GRAND RAPIDS, Mich. (Oct. 31, 2018) -- Removing the appendix early in life reduces the risk of developing Parkinson's disease by 19 to 25 percent, according to the largest and most comprehensive study of its kind, published today in Science Translational Medicine.
The findings also solidify the role of the gut and immune system in the genesis of the disease, and reveal that the appendix acts as a major reservoir for abnormally folded alpha-synuclein proteins, which are closely linked to Parkinson's onset and progression.
"Our results point to the appendix as a site of origin for Parkinson's and provide a path forward for devising new treatment strategies that leverage the gastrointestinal tract's role in the development of the disease," said Viviane Labrie, Ph.D., an assistant professor at Van Andel Research Institute (VARI) and senior author of the study. "Despite having a reputation as largely unnecessary, the appendix actually plays a major part in our immune systems, in regulating the makeup of our gut bacteria and now, as shown by our work, in Parkinson's disease."
The reduced risk for Parkinson's was only apparent when the appendix and the alpha-synuclein contained within it were removed early in life, years before the onset of Parkinson's, suggesting that the appendix may be involved in disease initiation. Removal of the appendix after the disease process starts, however, had no effect on disease progression.
In a general population, people who had an appendectomy were 19 percent less likely to develop Parkinson's. This effect was magnified in people who live in rural areas, with appendectomies resulting in a 25 percent reduction in disease risk. Parkinson's often is more prevalent in rural populations, a trend that has been associated with increased exposure to pesticides.
The study also demonstrated that appendectomy can delay disease progression in people who go on to develop Parkinson's, pushing back diagnosis by an average of 3.6 years. Because there are no definitive tests for Parkinson's, people often are diagnosed after motor symptoms such as tremor or rigidity arise. By then, the disease typically is quite advanced, with significant damage to the area of the brain that regulates voluntary movement.
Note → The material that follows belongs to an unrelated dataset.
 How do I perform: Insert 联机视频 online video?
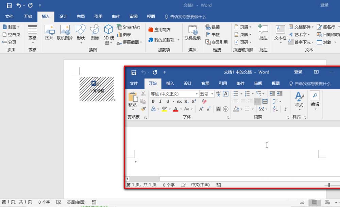click(x=192, y=33)
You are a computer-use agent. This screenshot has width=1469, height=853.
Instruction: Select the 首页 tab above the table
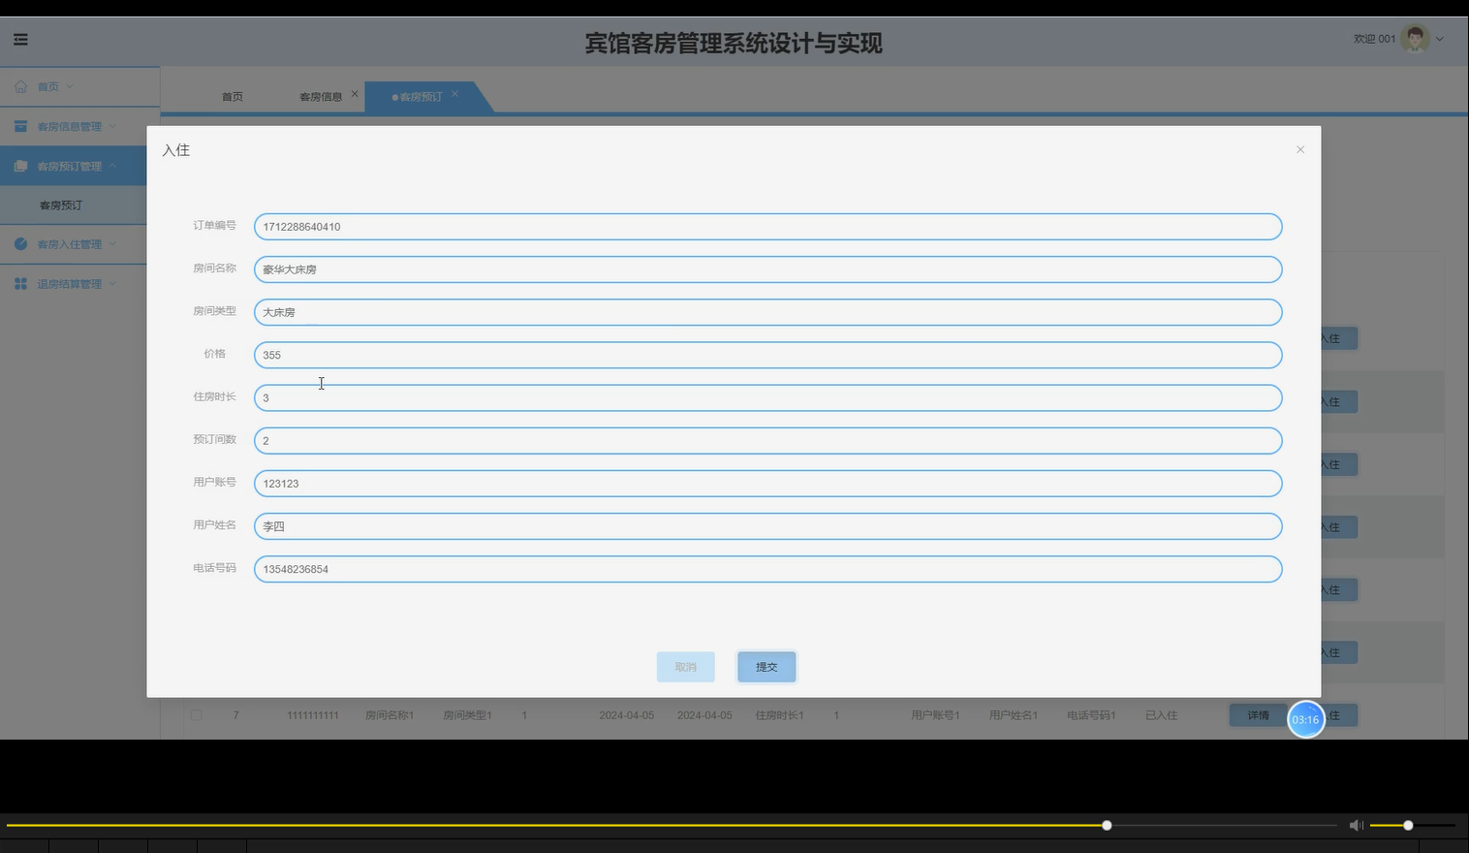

Conversely, appendectomies had no apparent benefit in people whose disease was linked to genetic mutations passed down through their families, a group that comprises fewer than 10 percent of cases.
"Our findings today add a new layer to our understanding of this incredibly complex disease," said Bryan Killinger, Ph.D., the study's first author and a postdoctoral fellow in Labrie's laboratory. "We have shown that the appendix is a hub for the accumulation of clumped forms of alpha-synuclein proteins, which are implicated in Parkinson's disease. This knowledge will be invaluable as we explore new prevention and treatment strategies."
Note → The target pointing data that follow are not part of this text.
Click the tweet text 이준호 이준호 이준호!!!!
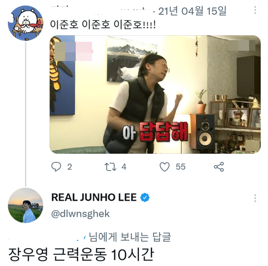 pyautogui.click(x=103, y=25)
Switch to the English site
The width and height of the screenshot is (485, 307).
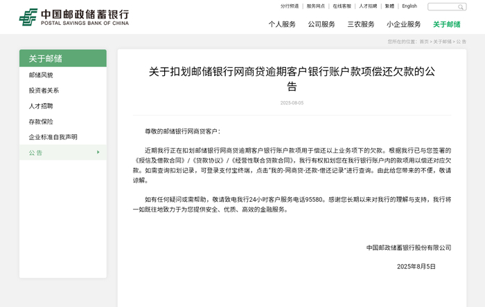coord(409,6)
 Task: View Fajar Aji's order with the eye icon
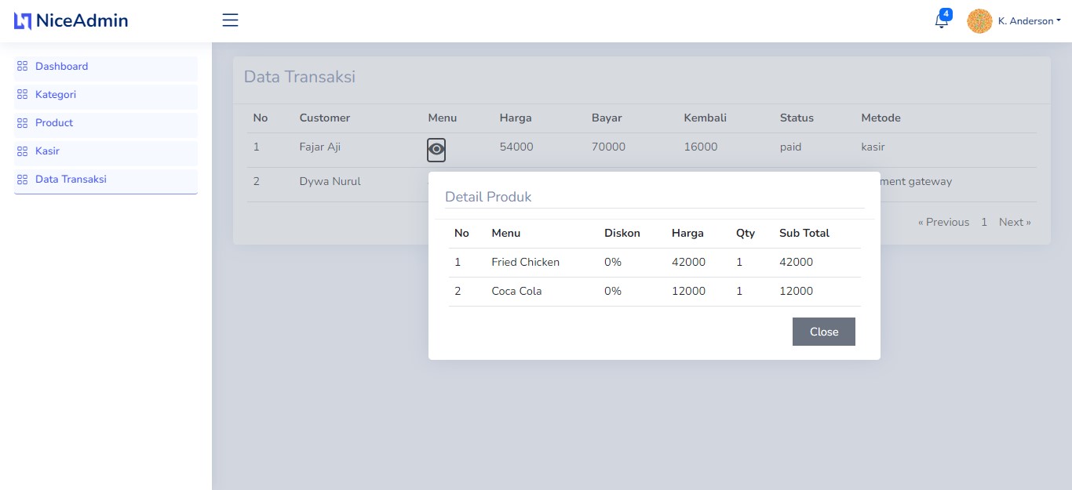[x=436, y=150]
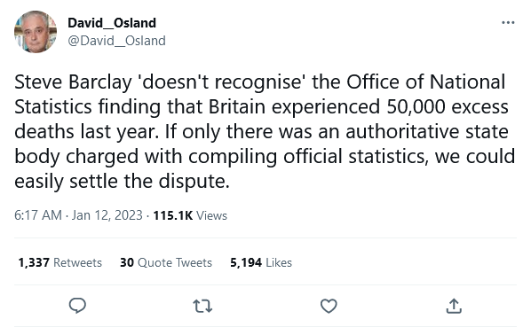Retweet using the arrows icon
The height and width of the screenshot is (327, 531).
click(202, 306)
Labrie and her team also found clumps of alpha-synuclein in the appendixes of healthy people of all ages as well as people with Parkinson's, raising new questions about the mechanisms that give rise to the disease and propel its progression. Clumped alpha-synuclein is considered to be a key hallmark of Parkinson's; previously, it was thought to only be present in people with the disease.
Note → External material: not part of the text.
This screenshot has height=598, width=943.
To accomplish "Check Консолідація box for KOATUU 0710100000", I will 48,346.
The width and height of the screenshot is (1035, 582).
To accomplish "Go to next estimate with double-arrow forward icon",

"We were surprised that pathogenic forms of alpha-synuclein were so pervasive in the appendixes of people both with and without Parkinson's. It appears that these aggregates -- although toxic when in the brain -- are quite normal when in the appendix. This clearly suggests their presence alone cannot be the cause of the disease," Labrie said. "Parkinson's is relatively rare -- less than 1 percent of the population -- so there has to be some other mechanism or confluence of events that allows the appendix to affect Parkinson's risk. That's what we plan to look at next; which factor or factors tip the scale in favor of Parkinson's?"
Data for the study were gleaned from an in-depth characterization and visualization of alpha-synuclein forms in the appendix, which bore a remarkable resemblance to those found in the Parkinson's disease brain, as well as analyses of two large health-record databases. The first dataset was garnered from the Swedish National Patient Registry, a one-of-a-kind database that contains de-identified medical diagnoses and surgical histories for the Swedish population beginning in 1964, and Statistics Sweden, a Swedish governmental agency responsible for official national statistics. The team at VARI collaborated with researchers at Lund University, Sweden, to comb through records for 1,698,000 people followed up to 52 years, a total of nearly 92 million person-years. The second dataset was from the Parkinson's Progression Marker Initiative (PPMI), which includes details about patient diagnosis, age of onset, demographics and genetic information.
In all, this study involved scientists from Van Andel Research Institute, Northwestern University, Lund University and Michigan State University. In addition to Labrie and Killinger, authors include Zachary Madaj, M.S., Alec J. Haas, Yamini Vepa, Patrik Brundin, M.D., Ph.D., and Lena Brundin, M.D., Ph.D., of VARI; Jacek W. Sikora, Ph.D., and Paul M. Thomas, Ph.D., of the Proteomics Center of Excellence at Northwestern University; Nolwen Rey, Ph.D., of Paris-Saclay Institute of Neuroscience; Daniel Lindqvist, M.D., Ph.D., of Lund University; and Honglei Chen, M.D., Ph.D., of Michigan State University.